Shipfitter Travis went to work immediately building a pen for our two passengers. Doing our best for the goats, we situated this enclosure amidships, the least likely part of a vessel to induce seasickness. At first Gunner’s Mate Delaney assumed responsibility for their welfare. Then, as his garden duties grew, he asked around and discovered that Signalman Third Bixby, the farm girl from Iowa, knew more even than himself about goats; in her opinion, considerably more. “I
raised
goats. They require very special care,” she said, and took them firmly off Delaney’s hands, feeding them various fodders we pick up along the way after Selmon has put his imprimatur on these gatherings with his counter, now and then giving those gorgeous coats a brush, walking them back and forth on the weather decks.

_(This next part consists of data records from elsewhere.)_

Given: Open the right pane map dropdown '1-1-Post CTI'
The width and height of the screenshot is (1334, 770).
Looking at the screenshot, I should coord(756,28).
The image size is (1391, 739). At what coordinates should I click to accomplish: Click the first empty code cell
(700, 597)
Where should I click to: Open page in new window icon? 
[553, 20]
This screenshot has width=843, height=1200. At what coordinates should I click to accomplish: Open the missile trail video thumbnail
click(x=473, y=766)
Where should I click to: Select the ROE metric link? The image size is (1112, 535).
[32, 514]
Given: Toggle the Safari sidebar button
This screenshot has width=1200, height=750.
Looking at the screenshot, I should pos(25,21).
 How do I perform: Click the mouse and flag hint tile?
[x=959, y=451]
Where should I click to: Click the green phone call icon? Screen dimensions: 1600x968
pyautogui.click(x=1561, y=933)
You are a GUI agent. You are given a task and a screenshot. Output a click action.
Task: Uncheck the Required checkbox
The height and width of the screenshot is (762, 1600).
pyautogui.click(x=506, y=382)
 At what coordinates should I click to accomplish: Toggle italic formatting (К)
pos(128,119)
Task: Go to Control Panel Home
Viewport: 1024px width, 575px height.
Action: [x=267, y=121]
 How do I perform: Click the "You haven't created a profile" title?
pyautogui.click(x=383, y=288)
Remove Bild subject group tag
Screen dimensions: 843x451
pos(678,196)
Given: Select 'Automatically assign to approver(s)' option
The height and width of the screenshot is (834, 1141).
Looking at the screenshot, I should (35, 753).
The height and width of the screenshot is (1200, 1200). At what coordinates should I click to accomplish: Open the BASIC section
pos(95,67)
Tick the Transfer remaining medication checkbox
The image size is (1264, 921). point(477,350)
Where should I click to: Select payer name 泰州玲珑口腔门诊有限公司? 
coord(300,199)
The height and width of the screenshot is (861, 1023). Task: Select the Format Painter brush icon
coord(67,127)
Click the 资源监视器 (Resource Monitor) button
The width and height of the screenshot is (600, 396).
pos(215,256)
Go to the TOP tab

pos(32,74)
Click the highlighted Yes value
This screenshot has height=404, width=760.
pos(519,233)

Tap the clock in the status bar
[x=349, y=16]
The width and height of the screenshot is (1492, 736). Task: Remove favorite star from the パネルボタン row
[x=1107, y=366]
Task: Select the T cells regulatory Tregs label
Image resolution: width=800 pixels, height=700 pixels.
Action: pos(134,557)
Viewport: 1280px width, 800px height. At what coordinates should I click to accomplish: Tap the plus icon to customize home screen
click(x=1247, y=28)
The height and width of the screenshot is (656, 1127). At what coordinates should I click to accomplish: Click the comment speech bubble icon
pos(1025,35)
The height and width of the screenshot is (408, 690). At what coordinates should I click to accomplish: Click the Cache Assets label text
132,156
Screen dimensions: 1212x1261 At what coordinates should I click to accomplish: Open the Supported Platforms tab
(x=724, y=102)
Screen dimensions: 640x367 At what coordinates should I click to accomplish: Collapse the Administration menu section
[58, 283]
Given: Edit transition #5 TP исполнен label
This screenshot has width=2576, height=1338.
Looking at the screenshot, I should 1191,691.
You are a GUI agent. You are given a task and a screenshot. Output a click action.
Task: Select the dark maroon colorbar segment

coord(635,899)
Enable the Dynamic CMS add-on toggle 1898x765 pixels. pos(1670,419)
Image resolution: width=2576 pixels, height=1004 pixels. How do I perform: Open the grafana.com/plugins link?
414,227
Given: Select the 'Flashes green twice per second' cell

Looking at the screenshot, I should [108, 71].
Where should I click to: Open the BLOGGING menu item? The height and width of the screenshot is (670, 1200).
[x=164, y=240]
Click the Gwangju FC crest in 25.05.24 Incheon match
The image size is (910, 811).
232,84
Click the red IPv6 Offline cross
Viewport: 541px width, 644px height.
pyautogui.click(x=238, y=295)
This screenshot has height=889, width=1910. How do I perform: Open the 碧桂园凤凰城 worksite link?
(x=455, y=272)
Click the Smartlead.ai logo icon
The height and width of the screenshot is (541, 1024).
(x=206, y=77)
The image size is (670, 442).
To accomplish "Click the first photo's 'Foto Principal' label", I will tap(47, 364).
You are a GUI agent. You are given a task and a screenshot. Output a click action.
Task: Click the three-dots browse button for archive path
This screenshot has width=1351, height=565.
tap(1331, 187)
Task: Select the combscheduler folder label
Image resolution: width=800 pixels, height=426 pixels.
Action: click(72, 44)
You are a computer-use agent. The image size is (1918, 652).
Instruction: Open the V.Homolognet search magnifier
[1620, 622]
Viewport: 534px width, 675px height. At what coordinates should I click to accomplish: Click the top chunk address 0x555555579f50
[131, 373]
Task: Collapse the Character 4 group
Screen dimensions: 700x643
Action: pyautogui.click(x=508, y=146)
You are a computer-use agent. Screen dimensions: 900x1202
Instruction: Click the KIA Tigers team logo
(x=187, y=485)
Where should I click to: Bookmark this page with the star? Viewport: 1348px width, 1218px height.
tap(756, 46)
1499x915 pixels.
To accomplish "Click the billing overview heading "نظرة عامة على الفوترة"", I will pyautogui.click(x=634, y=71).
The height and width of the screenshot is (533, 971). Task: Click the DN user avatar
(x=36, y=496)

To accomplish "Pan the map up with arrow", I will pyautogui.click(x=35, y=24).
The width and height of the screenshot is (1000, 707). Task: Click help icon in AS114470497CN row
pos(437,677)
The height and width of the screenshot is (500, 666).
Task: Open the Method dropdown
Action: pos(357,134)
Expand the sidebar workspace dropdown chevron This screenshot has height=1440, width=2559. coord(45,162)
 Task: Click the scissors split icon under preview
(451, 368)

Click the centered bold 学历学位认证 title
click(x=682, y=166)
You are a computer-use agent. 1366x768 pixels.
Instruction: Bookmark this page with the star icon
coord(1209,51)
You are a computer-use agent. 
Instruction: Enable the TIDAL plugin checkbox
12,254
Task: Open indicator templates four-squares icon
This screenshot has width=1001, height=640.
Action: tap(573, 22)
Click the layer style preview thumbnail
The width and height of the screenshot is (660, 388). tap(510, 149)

They quickly got their sea legs, and soon followed her, without a leash, agilely up ladders, these perhaps seeming child’s play after their accustomed cliffs. “Goats are smart,” Bixby informed me one day when I came across the three of them on a stroll and was afforded a short progress report. “Sheep are dumb. A sheep would probably just have walked overboard long ago, not even knowing he was doing it.” Ship’s company seems glad to have aboard, safe and sound, at least two of the animals of the world. Their presence is a kind of comfort.